Container (non-root) user can't write to /dev/stdout or /dev/stderr

Hi Jerome. Thanks for the quick reply!

The apache user is running as cnb. Even taking Apache out of it and just running the Procfile per the OP shows that the user is running as cnb and can write to implicit stdout but not to /dev/stdout:

> whoami
cnb

> whoami >> /dev/stdout
/dev/stdout: Permission denied

It does seem like this would be pretty straightforward for Fly to fix.

Lots of software packages and pre-built Docker images follow best practices of dropping root privileges. There is little end users can do to work around this without clunky hacks.

root is a terrible for security (see also: SELinux); and hence running as root is now the best practice iff you don’t rely on weaker sandboxes like Containers (Fly doesn’t).

[What you are asked to do]
Update the forum post on writing to /dev/stdout, starting at "It does seem" and ending at "Containers (Fly doesn’t).", and use "awkward workarounds" in place of "clunky hacks". The listing is separate material and has no connection to the forum post.

[Supplied information]
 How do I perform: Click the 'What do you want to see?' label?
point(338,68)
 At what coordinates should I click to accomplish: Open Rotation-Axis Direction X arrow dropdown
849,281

[Correct answer]
It does seem like this would be pretty straightforward for Fly to fix.

Lots of software packages and pre-built Docker images follow best practices of dropping root privileges. There is little end users can do to work around this without awkward workarounds.

root is a terrible for security (see also: SELinux); and hence running as root is now the best practice iff you don’t rely on weaker sandboxes like Containers (Fly doesn’t).